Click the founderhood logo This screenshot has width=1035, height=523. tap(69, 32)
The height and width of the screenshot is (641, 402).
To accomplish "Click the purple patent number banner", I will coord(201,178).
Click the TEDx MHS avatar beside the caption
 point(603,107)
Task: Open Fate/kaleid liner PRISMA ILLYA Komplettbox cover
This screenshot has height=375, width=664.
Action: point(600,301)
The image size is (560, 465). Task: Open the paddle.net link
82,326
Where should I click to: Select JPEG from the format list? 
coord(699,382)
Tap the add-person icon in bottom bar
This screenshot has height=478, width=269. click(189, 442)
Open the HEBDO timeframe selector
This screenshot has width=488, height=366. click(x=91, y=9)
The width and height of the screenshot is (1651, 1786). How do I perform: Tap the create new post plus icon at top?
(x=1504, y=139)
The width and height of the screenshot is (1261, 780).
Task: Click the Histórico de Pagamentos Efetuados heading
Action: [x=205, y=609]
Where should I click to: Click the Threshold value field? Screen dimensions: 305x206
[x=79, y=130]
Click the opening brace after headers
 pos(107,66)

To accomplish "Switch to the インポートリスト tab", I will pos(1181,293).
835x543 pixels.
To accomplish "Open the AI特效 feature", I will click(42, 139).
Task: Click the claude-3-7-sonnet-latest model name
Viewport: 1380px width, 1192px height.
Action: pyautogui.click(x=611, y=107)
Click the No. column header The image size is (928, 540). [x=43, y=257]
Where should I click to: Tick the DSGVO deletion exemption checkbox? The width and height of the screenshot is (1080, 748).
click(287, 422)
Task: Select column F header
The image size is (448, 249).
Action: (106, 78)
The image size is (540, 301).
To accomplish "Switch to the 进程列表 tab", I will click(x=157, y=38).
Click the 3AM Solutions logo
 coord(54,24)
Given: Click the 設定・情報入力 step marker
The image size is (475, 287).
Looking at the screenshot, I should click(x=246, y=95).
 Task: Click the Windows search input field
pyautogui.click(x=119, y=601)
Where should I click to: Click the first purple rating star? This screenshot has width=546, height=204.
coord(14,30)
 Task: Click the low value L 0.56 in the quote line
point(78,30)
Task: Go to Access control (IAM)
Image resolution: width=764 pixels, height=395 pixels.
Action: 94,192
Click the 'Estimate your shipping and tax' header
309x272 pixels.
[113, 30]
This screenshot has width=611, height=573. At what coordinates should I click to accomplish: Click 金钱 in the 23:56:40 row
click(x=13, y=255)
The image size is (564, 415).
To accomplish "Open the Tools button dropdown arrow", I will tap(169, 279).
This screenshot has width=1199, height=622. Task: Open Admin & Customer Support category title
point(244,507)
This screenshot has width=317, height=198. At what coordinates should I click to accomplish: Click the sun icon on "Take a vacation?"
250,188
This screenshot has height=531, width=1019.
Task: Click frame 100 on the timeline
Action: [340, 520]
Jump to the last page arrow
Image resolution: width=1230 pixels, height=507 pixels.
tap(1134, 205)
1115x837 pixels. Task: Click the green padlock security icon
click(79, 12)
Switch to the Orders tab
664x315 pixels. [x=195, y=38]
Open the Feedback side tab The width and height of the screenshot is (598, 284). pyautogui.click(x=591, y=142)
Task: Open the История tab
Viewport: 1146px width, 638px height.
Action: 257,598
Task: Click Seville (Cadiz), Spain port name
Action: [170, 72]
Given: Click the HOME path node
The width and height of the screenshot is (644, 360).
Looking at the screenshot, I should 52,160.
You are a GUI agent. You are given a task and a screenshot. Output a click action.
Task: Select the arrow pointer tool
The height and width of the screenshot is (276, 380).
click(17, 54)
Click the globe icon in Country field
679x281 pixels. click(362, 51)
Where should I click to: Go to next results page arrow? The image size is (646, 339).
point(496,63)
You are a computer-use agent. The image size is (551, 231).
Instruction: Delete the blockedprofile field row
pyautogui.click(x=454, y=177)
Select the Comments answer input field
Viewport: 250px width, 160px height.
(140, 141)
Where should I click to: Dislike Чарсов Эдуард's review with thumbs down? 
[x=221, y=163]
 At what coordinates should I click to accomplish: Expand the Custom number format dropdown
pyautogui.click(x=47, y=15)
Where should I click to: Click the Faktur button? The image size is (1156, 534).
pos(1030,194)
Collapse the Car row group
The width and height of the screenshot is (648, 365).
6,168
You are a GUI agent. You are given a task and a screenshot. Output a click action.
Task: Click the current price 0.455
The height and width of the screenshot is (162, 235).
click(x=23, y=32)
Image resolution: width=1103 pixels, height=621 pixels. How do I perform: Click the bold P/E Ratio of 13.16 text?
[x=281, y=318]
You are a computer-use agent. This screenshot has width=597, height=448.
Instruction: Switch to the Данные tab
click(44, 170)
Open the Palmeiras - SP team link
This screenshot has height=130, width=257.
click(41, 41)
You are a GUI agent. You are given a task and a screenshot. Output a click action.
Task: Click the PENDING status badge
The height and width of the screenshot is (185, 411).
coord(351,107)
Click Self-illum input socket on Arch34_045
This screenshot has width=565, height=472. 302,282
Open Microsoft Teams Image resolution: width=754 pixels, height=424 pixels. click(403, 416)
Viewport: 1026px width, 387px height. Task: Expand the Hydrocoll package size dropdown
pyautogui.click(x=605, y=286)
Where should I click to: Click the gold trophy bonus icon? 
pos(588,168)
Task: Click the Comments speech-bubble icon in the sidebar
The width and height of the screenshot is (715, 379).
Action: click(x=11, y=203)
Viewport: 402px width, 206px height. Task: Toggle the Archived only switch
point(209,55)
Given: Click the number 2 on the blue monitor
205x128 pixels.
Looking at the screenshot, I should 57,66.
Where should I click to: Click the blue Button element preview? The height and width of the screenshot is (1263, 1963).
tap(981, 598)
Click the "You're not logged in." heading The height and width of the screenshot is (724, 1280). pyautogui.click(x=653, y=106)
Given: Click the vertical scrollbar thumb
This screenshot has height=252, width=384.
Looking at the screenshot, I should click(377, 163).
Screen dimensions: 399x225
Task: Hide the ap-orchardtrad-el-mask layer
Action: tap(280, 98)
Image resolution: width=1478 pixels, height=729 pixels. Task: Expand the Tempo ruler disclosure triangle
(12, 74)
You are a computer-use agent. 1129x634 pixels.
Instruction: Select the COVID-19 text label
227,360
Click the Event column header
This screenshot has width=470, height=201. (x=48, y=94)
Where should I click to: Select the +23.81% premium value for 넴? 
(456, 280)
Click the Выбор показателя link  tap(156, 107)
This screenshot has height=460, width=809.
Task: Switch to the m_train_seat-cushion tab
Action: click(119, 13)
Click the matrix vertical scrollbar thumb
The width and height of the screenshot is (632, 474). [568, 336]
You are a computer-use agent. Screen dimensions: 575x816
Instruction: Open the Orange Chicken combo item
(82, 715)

____

* **Required work**
Your task for the entries above: copy exactly the span starting with the line with "Where should I click to: Select JPEG" and going on through the line with "Task: Click the claude-3-7-sonnet-latest", both lines included, and nothing else.

* **Solution to this exercise**
Where should I click to: Select JPEG from the format list? 
coord(699,382)
Tap the add-person icon in bottom bar
This screenshot has height=478, width=269. click(189, 442)
Open the HEBDO timeframe selector
This screenshot has width=488, height=366. click(x=91, y=9)
The width and height of the screenshot is (1651, 1786). How do I perform: Tap the create new post plus icon at top?
(x=1504, y=139)
The width and height of the screenshot is (1261, 780).
Task: Click the Histórico de Pagamentos Efetuados heading
Action: [x=205, y=609]
Where should I click to: Click the Threshold value field? Screen dimensions: 305x206
[x=79, y=130]
Click the opening brace after headers
 pos(107,66)

To accomplish "Switch to the インポートリスト tab", I will pos(1181,293).
835x543 pixels.
To accomplish "Open the AI特效 feature", I will click(42, 139).
Task: Click the claude-3-7-sonnet-latest model name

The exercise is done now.